Proposed Changes Could Hurt U.S. Competitiveness
WASHINGTON DC – In a speech to the Eighth National Forum on Export Controls, National Foreign Trade Council President Bill Reinsch outlined concerns over the proposed expansion of export controls by the Bush Administration and Members of Congress. Specifically, Reinsch stated that changes in export control policy to combat terrorism are actually intended to expand controls on exports to China, potentially damaging the U.S. economy and over the long term, harming our security.
While recognizing that preventing potential terrorists from acquiring sensitive technology could require changes to the current U.S. export control regime, Reinsch urged caution on proposals aimed at restricting economic relations with China.
In his prepared remarks, Reinsch outlined the following negative consequences of expanded “deemed export” controls on China on the U.S. economy:
“The deemed export expansion…will simply put, drive the smart people away from [the United States] – the same smart people that have been the key to our economic success for the past 200 years.

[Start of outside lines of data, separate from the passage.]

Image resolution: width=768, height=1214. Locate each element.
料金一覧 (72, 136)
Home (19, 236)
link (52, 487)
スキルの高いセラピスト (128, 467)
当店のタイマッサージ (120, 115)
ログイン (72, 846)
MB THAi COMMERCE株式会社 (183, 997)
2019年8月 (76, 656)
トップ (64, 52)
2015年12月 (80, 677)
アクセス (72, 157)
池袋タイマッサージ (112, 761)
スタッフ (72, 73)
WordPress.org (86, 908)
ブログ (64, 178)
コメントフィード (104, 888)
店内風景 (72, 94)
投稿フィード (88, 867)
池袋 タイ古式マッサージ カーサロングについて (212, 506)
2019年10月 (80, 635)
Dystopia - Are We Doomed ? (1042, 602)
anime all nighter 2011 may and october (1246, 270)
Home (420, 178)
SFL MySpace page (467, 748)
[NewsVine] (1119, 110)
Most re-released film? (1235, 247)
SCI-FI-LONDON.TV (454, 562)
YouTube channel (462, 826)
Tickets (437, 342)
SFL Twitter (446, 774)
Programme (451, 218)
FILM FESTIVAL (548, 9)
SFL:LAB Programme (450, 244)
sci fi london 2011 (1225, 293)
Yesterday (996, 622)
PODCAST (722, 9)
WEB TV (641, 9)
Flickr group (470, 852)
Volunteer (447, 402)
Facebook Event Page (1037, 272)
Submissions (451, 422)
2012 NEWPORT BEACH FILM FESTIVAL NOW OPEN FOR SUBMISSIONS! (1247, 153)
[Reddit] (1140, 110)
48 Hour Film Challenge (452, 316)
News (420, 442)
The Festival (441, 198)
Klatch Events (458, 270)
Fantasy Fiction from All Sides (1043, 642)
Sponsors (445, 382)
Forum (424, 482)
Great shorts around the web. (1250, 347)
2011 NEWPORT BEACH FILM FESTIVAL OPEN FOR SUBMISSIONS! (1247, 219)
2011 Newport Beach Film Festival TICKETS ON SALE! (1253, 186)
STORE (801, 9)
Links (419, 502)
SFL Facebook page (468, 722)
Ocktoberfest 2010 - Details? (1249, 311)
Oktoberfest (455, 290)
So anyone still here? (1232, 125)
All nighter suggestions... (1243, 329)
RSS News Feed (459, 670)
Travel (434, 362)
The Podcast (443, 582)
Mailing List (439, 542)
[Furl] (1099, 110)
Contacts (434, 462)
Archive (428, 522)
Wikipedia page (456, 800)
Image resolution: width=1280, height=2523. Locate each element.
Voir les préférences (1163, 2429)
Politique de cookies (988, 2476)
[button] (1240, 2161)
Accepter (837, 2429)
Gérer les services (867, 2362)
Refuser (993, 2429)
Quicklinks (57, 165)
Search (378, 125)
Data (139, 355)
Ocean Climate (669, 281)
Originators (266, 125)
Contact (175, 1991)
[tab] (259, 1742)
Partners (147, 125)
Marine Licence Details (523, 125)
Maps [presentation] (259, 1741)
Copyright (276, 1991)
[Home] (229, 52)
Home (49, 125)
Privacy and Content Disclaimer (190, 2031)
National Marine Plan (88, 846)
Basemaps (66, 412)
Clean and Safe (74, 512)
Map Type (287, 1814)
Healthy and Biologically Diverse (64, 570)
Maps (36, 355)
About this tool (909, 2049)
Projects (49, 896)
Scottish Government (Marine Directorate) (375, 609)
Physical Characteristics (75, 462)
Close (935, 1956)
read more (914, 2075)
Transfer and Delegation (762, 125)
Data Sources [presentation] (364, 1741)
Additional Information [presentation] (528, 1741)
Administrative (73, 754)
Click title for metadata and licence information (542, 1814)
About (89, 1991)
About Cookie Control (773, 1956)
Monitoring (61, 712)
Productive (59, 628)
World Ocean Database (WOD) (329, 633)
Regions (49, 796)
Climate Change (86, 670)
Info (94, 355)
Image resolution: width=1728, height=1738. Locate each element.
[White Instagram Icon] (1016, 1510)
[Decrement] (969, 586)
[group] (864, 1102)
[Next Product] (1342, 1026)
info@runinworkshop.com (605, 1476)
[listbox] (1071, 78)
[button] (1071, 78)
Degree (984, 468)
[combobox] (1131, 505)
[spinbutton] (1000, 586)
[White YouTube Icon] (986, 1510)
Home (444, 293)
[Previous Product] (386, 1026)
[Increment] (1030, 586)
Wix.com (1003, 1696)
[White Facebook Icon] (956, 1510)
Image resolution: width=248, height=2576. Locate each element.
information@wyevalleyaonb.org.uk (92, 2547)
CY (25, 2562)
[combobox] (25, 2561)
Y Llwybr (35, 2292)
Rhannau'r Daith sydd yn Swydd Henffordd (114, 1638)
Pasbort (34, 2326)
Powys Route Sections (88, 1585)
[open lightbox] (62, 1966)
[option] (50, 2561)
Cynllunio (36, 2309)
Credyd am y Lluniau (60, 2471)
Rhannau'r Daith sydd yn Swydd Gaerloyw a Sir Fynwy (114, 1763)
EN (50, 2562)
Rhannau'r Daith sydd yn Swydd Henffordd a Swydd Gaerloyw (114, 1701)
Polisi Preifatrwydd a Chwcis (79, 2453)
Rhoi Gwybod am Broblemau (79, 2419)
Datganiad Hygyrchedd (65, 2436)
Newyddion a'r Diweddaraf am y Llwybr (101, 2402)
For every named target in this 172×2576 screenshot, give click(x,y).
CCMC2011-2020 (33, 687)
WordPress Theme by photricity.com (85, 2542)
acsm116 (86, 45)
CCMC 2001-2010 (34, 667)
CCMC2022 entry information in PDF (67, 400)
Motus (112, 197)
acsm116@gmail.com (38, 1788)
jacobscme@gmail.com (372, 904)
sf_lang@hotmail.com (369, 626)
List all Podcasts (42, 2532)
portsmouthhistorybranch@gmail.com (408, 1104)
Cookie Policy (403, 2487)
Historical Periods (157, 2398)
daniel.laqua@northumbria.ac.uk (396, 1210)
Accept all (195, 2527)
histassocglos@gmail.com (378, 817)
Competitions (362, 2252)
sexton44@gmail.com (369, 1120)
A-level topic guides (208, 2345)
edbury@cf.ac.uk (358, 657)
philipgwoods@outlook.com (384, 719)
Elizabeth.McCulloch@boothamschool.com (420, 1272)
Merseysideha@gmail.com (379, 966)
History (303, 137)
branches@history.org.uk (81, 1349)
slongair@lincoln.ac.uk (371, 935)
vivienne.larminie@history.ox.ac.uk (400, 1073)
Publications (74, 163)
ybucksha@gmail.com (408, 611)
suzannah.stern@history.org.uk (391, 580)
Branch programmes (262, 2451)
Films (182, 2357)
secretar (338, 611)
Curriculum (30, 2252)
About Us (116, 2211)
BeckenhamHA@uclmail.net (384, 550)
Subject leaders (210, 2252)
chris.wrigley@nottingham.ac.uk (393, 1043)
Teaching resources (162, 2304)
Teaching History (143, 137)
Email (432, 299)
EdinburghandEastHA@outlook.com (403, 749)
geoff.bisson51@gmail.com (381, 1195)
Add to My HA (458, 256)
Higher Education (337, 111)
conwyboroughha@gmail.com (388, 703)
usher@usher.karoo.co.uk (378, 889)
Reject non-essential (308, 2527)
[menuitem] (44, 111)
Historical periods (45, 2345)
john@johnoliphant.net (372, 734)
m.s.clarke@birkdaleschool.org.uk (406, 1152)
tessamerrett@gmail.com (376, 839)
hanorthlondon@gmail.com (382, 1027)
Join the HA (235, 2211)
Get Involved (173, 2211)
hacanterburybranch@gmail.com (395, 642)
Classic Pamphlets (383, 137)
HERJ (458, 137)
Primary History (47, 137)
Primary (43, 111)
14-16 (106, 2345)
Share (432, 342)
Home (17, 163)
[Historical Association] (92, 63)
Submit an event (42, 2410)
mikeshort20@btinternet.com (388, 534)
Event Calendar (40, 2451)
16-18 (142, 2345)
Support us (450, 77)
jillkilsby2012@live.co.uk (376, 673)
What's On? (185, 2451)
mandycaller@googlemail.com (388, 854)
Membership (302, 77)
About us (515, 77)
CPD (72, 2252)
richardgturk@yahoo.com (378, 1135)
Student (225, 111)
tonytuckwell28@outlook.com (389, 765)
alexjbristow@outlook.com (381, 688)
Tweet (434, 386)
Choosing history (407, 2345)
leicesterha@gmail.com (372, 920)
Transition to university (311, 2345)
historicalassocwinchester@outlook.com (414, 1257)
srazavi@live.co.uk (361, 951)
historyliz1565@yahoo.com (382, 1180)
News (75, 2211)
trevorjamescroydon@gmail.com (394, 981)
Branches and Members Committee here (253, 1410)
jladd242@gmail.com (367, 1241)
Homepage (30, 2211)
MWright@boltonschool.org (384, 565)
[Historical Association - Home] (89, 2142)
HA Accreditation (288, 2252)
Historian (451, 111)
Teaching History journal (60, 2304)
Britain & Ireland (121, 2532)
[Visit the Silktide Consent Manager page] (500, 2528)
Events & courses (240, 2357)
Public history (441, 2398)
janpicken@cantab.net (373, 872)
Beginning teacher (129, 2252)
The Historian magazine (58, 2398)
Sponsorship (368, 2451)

“Companies will respond by putting their research labs and other facilities offshore, creating a reverse brain drain and ultimately not only transferring more technology offshore but setting up conditions to create it offshore
“[Expanded controls could] cripple transatlantic defense cooperation, retard NATO inter-operability and prompt the Europeans to put more money into their own defense R&D, costing us important sales in the future.”
Prior to serving as President of the NFTC, Reinsch was the Under Secretary for Export Administration at the U.S. Department of Commerce where he was responsible for developing and implementing policies for regulating the export of sensitive goods and technologies.